Saved data entries:

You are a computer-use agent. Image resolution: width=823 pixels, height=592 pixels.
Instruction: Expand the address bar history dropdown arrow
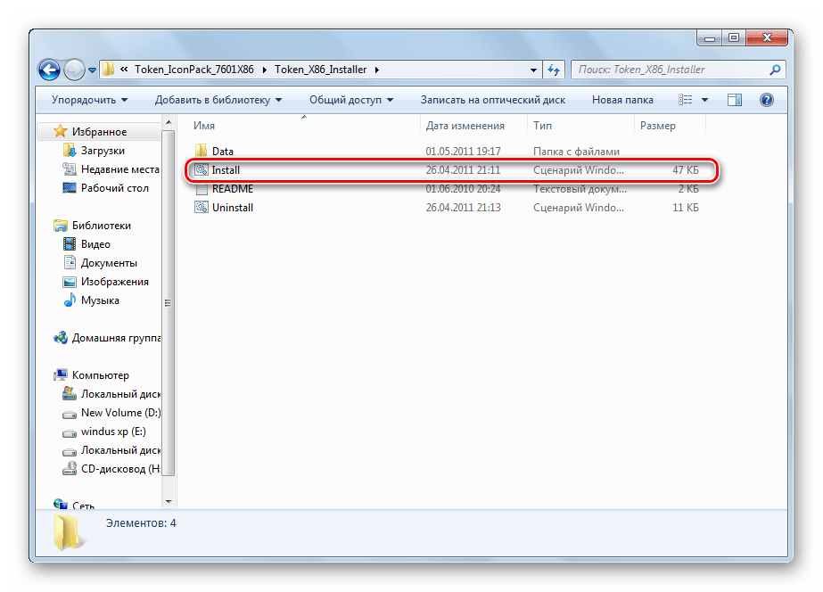click(533, 70)

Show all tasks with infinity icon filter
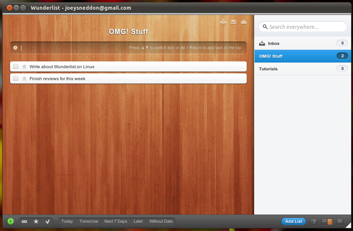pos(24,221)
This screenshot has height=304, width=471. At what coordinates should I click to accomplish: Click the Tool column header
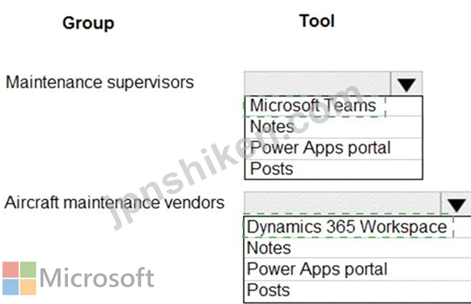click(317, 21)
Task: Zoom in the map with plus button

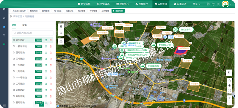Action: [230, 98]
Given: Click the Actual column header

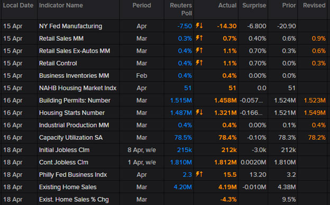Looking at the screenshot, I should pos(227,5).
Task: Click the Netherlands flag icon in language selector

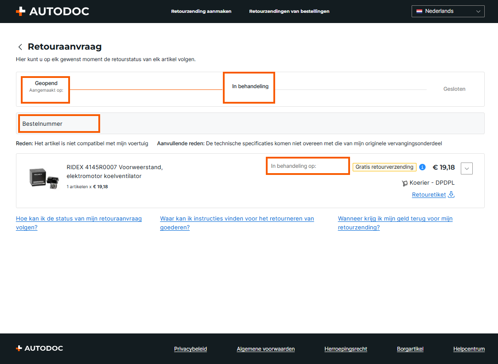Action: pos(419,11)
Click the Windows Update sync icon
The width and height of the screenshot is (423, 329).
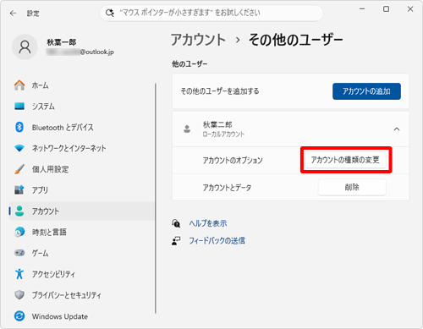pos(19,316)
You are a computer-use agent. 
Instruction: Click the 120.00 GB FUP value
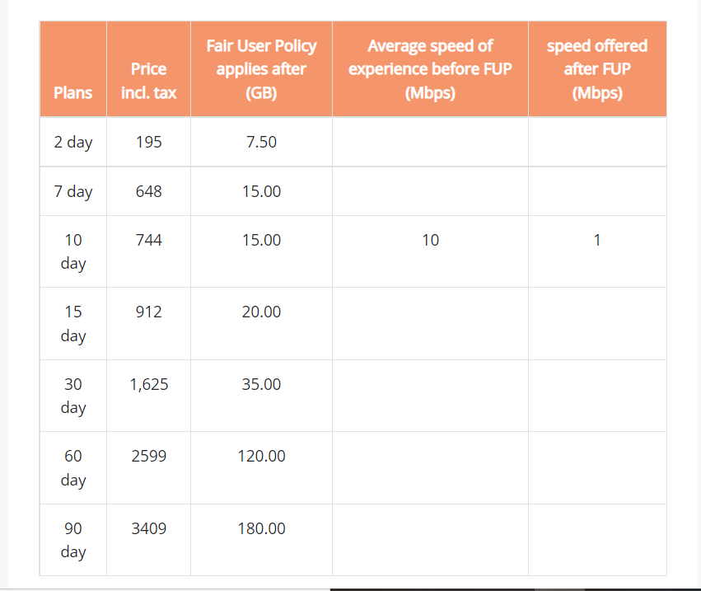pyautogui.click(x=261, y=456)
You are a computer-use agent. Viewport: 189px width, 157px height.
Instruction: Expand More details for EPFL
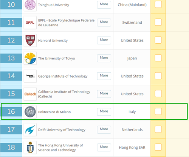pyautogui.click(x=104, y=23)
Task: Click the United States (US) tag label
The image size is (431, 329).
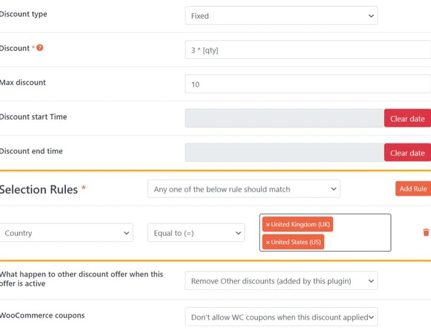Action: [297, 242]
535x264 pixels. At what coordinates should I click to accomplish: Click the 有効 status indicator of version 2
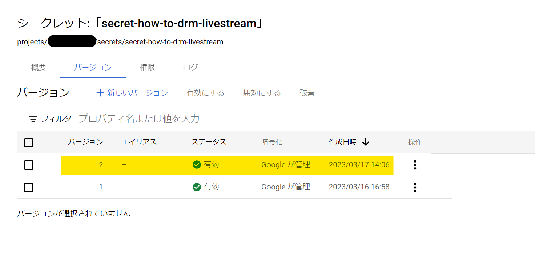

- TASK BRIEF -
Find the lines in the entries above where "pixels" occurs, and copy each of them.

- EXERCISE RESULT -
You are a computer-use agent. Image resolution: width=823 pixels, height=592 pixels.
535x264 pixels. At what coordinates should I click to accomplish: Click the 有効 status indicator of version 2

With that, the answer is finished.